How to Get SR-22 Filing With the Coverage You Actually Need

Start by requesting quotes for liability-only coverage with SR-22 filing. Most carriers writing Georgia post-DUI risk offer online quote tools where you can specify SR-22 filing and select liability limits at or above the state minimums. If you own your vehicle outright and it's worth less than the threshold where replacement cost justifies comprehensive and collision premiums, stop at liability-only. You'll satisfy Georgia's filing requirement and avoid paying for coverages that don't serve your financial position.

If you need full coverage — because you're financing, leasing, or the vehicle is valuable enough to warrant protection — request quotes with collision and comprehensive added. Specify your preferred deductible ($500 or $1,000 are the most common). The carrier will quote the bundled price, file the SR-22 with Georgia DDS upon policy activation, and maintain the filing for as long as the policy remains active. Switching carriers mid-filing-period is allowed, but you must ensure the new carrier files SR-22 before the old policy cancels. Any gap triggers the SR-26 suspension described earlier.

Non-owner SR-22 policies are available in Georgia for drivers who do not own a vehicle but need to satisfy the SR-22 filing requirement to reinstate their license or maintain compliance during the three-year period. Non-owner policies provide liability coverage when you drive a vehicle you don't own (a borrowed car, a rental, a vehicle provided by an employer) and include SR-22 filing.
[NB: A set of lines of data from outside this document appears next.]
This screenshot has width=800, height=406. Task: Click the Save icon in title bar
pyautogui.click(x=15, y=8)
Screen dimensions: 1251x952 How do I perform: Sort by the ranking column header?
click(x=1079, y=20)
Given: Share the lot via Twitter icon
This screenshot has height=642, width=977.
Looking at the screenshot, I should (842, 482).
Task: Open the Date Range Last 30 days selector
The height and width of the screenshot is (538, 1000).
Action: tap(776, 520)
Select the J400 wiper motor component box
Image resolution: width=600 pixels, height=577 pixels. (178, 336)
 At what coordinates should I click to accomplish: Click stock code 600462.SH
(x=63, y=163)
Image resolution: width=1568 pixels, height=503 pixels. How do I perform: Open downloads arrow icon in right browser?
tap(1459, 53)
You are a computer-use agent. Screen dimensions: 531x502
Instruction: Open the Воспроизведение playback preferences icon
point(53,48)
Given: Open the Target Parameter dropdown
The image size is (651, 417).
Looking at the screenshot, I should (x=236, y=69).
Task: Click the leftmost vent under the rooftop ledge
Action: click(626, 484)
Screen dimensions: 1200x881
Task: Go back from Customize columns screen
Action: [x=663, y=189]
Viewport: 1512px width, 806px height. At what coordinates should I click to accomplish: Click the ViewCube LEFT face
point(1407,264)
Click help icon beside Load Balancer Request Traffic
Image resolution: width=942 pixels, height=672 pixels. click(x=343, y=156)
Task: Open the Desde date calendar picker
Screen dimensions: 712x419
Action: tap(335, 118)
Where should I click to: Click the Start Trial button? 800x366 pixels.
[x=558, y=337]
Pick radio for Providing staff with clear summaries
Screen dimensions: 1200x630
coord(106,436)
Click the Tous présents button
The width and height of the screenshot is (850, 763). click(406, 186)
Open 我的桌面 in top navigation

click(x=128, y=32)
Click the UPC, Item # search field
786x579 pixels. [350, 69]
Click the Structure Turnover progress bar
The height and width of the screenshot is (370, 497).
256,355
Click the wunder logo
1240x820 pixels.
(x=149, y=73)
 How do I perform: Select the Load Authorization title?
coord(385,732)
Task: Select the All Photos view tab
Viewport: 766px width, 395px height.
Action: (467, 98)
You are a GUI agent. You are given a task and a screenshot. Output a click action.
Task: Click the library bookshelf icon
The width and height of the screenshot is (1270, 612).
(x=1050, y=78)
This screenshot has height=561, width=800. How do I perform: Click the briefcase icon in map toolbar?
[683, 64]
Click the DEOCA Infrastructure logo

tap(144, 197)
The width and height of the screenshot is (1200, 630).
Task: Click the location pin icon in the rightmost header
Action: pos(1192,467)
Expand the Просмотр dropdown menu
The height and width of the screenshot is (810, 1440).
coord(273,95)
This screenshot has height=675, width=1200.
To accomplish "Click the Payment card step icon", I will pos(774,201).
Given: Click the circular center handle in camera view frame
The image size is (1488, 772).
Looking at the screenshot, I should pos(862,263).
They cost significantly less than standard or full-coverage policies because they exclude collision and comprehensive entirely. Geico, Progressive, State Farm, USAA, Dairyland, The General, and GAINSCO all write non-owner SR-22 policies in Georgia.

Georgia SR-22 Lapse Reinstatement Fee

$200

If your SR-22 coverage lapses during the required three-year period, Georgia DDS suspends your license and charges a $200 reinstatement fee under standard insurance-related suspension rules. The three-year SR-22 filing period restarts from the date you refile, not the original conviction date.

Georgia DDS reinstatement fee schedule

Carriers Writing Full Coverage With SR-22 in Georgia

Not all carriers write post-DUI coverage in Georgia, and among those that do, policy availability and pricing vary significantly by county, age, and driving history beyond the DUI. Geico, Progressive, and State Farm write both liability-only and full-coverage policies with SR-22 filing across Georgia and offer online quoting. The General, Dairyland, Bristol West, Direct Auto, GAINSCO, and Infinity specialize in non-standard risk and typically offer more competitive rates for drivers in the first year post-conviction, though full coverage from these carriers still costs substantially more than liability-only.

When comparing quotes, request identical liability limits and deductibles across carriers so you're comparing equivalent coverage. Georgia does not regulate SR-22 filing fees — each carrier sets its own, typically between $15 and $50 as a one-time charge at policy inception. Some carriers include the filing fee in the first premium installment; others bill it separately. Clarify this when requesting quotes to avoid surprise charges at activation.

Next Step: Compare Carriers in Your Georgia County

Request quotes from at least three carriers writing post-DUI coverage in Georgia. Specify whether you need liability-only with SR-22 filing or full coverage (liability plus collision and comprehensive) with SR-22 filing. Provide accurate information about your vehicle, your conviction date, and your county — post-DUI premiums vary significantly by location within Georgia, and inaccurate information at the quote stage delays policy activation and SR-22 filing. Compare the total six-month or annual premium, not just the monthly installment, because carriers structure payment plans differently and some charge installment fees that inflate the monthly cost.